[Collected data]
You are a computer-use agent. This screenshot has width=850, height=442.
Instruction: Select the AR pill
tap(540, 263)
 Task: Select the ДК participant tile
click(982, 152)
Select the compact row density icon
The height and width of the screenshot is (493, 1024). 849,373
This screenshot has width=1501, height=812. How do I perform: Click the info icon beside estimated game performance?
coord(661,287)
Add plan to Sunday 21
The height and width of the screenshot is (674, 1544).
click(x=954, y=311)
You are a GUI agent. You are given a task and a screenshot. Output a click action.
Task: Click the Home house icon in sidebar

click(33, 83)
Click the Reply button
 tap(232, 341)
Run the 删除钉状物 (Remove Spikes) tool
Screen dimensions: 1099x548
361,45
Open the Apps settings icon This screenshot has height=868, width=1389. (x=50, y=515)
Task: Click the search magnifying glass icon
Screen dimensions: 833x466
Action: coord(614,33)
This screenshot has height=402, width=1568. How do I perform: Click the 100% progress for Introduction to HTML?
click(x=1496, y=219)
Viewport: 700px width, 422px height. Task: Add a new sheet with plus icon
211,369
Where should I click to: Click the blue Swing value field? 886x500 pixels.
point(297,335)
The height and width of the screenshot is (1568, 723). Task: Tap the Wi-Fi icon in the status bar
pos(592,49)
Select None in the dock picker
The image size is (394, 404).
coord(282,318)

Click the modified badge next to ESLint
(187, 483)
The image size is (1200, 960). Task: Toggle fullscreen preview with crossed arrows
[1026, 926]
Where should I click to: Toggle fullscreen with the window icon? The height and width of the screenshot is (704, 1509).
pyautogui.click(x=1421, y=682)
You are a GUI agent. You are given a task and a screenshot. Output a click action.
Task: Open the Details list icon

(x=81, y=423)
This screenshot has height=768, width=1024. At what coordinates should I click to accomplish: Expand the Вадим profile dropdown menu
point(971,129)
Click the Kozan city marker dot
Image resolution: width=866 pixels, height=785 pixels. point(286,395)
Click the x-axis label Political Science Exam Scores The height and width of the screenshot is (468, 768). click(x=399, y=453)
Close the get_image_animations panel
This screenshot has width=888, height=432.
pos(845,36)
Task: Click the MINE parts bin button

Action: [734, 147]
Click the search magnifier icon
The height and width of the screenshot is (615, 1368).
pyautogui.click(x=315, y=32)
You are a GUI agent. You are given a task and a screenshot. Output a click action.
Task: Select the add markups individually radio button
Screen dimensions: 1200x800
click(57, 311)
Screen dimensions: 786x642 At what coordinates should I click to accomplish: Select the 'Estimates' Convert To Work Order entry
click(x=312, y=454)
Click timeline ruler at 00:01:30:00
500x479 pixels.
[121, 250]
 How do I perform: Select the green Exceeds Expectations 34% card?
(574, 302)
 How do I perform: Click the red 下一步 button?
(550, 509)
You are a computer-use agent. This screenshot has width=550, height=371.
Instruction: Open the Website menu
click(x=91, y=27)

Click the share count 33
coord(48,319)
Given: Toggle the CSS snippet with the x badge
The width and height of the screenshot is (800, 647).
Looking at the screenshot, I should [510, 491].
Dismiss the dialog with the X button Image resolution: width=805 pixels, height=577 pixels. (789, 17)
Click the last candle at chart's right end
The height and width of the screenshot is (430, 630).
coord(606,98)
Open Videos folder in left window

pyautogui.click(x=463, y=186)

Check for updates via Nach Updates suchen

**WORK REQUEST:**
Transcribe the data above in full, exactly.

**EXERCISE RESPONSE:**
You are a computer-use agent. This screenshot has width=850, height=442.
Instruction: Select the AR pill
tap(540, 263)
 Task: Select the ДК participant tile
click(982, 152)
Select the compact row density icon
The height and width of the screenshot is (493, 1024). 849,373
This screenshot has width=1501, height=812. How do I perform: Click the info icon beside estimated game performance?
coord(661,287)
Add plan to Sunday 21
The height and width of the screenshot is (674, 1544).
click(x=954, y=311)
You are a GUI agent. You are given a task and a screenshot. Output a click action.
Task: Click the Home house icon in sidebar

click(33, 83)
Click the Reply button
 tap(232, 341)
Run the 删除钉状物 (Remove Spikes) tool
Screen dimensions: 1099x548
361,45
Open the Apps settings icon This screenshot has height=868, width=1389. (x=50, y=515)
Task: Click the search magnifying glass icon
Screen dimensions: 833x466
Action: coord(614,33)
This screenshot has height=402, width=1568. How do I perform: Click the 100% progress for Introduction to HTML?
click(x=1496, y=219)
Viewport: 700px width, 422px height. Task: Add a new sheet with plus icon
211,369
Where should I click to: Click the blue Swing value field? 886x500 pixels.
point(297,335)
The height and width of the screenshot is (1568, 723). Task: Tap the Wi-Fi icon in the status bar
pos(592,49)
Select None in the dock picker
The image size is (394, 404).
coord(282,318)

Click the modified badge next to ESLint
(187, 483)
The image size is (1200, 960). Task: Toggle fullscreen preview with crossed arrows
[1026, 926]
Where should I click to: Toggle fullscreen with the window icon? The height and width of the screenshot is (704, 1509).
pyautogui.click(x=1421, y=682)
You are a GUI agent. You are given a task and a screenshot. Output a click action.
Task: Open the Details list icon

(x=81, y=423)
This screenshot has height=768, width=1024. At what coordinates should I click to accomplish: Expand the Вадим profile dropdown menu
point(971,129)
Click the Kozan city marker dot
Image resolution: width=866 pixels, height=785 pixels. point(286,395)
Click the x-axis label Political Science Exam Scores The height and width of the screenshot is (468, 768). click(x=399, y=453)
Close the get_image_animations panel
This screenshot has width=888, height=432.
pos(845,36)
Task: Click the MINE parts bin button

Action: [734, 147]
Click the search magnifier icon
The height and width of the screenshot is (615, 1368).
pyautogui.click(x=315, y=32)
You are a GUI agent. You are given a task and a screenshot. Output a click action.
Task: Select the add markups individually radio button
Screen dimensions: 1200x800
click(57, 311)
Screen dimensions: 786x642 At what coordinates should I click to accomplish: Select the 'Estimates' Convert To Work Order entry
click(x=312, y=454)
Click timeline ruler at 00:01:30:00
500x479 pixels.
[121, 250]
 How do I perform: Select the green Exceeds Expectations 34% card?
(574, 302)
 How do I perform: Click the red 下一步 button?
(550, 509)
You are a computer-use agent. This screenshot has width=550, height=371.
Instruction: Open the Website menu
click(x=91, y=27)

Click the share count 33
coord(48,319)
Given: Toggle the CSS snippet with the x badge
The width and height of the screenshot is (800, 647).
Looking at the screenshot, I should [510, 491].
Dismiss the dialog with the X button Image resolution: width=805 pixels, height=577 pixels. (789, 17)
Click the last candle at chart's right end
The height and width of the screenshot is (430, 630).
coord(606,98)
Open Videos folder in left window

pyautogui.click(x=463, y=186)

Check for updates via Nach Updates suchen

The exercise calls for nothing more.